### Problem requirements:
Copy out the data below, all of it, exactly.

### Data records:

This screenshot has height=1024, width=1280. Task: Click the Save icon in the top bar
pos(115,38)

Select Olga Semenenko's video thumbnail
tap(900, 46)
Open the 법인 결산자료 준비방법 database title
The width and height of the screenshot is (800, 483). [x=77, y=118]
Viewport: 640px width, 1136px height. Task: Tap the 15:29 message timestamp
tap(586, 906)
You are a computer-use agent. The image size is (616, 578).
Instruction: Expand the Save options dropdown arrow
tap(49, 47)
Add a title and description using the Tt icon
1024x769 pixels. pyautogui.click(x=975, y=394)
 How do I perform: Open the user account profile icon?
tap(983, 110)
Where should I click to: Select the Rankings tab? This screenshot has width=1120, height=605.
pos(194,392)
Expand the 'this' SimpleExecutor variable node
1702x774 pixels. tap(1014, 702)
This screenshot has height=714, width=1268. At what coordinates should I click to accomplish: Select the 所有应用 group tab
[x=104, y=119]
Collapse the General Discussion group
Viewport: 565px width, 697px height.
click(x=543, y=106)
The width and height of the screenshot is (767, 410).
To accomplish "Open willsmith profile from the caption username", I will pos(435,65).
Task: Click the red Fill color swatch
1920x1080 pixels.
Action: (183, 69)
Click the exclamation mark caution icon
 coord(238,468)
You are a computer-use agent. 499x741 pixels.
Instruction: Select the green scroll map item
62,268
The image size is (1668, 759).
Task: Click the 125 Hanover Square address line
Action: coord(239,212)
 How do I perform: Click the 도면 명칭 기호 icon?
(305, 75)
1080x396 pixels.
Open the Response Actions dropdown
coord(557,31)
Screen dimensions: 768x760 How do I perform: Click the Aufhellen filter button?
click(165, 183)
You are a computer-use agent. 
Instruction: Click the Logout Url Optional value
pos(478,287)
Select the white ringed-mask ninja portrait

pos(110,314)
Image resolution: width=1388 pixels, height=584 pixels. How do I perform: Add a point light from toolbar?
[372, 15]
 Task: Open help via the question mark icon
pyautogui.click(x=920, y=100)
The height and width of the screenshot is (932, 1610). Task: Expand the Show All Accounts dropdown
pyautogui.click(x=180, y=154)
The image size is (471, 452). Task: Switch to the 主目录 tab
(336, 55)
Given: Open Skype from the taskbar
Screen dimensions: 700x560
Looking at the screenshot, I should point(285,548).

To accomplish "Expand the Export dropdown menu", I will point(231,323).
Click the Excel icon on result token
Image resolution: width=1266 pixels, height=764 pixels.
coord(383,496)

### Answer below:
This screenshot has height=1024, width=1280. Task: Click the Save icon in the top bar
pos(115,38)

Select Olga Semenenko's video thumbnail
tap(900, 46)
Open the 법인 결산자료 준비방법 database title
The width and height of the screenshot is (800, 483). [x=77, y=118]
Viewport: 640px width, 1136px height. Task: Tap the 15:29 message timestamp
tap(586, 906)
You are a computer-use agent. The image size is (616, 578).
Instruction: Expand the Save options dropdown arrow
tap(49, 47)
Add a title and description using the Tt icon
1024x769 pixels. pyautogui.click(x=975, y=394)
 How do I perform: Open the user account profile icon?
tap(983, 110)
Where should I click to: Select the Rankings tab? This screenshot has width=1120, height=605.
pos(194,392)
Expand the 'this' SimpleExecutor variable node
1702x774 pixels. tap(1014, 702)
This screenshot has height=714, width=1268. At what coordinates should I click to accomplish: Select the 所有应用 group tab
[x=104, y=119]
Collapse the General Discussion group
Viewport: 565px width, 697px height.
click(x=543, y=106)
The width and height of the screenshot is (767, 410).
To accomplish "Open willsmith profile from the caption username", I will pos(435,65).
Task: Click the red Fill color swatch
1920x1080 pixels.
Action: (183, 69)
Click the exclamation mark caution icon
 coord(238,468)
You are a computer-use agent. 499x741 pixels.
Instruction: Select the green scroll map item
62,268
The image size is (1668, 759).
Task: Click the 125 Hanover Square address line
Action: coord(239,212)
 How do I perform: Click the 도면 명칭 기호 icon?
(305, 75)
1080x396 pixels.
Open the Response Actions dropdown
coord(557,31)
Screen dimensions: 768x760 How do I perform: Click the Aufhellen filter button?
click(165, 183)
You are a computer-use agent. 
Instruction: Click the Logout Url Optional value
pos(478,287)
Select the white ringed-mask ninja portrait

pos(110,314)
Image resolution: width=1388 pixels, height=584 pixels. How do I perform: Add a point light from toolbar?
[372, 15]
 Task: Open help via the question mark icon
pyautogui.click(x=920, y=100)
The height and width of the screenshot is (932, 1610). Task: Expand the Show All Accounts dropdown
pyautogui.click(x=180, y=154)
The image size is (471, 452). Task: Switch to the 主目录 tab
(336, 55)
Given: Open Skype from the taskbar
Screen dimensions: 700x560
Looking at the screenshot, I should point(285,548).

To accomplish "Expand the Export dropdown menu", I will point(231,323).
Click the Excel icon on result token
Image resolution: width=1266 pixels, height=764 pixels.
coord(383,496)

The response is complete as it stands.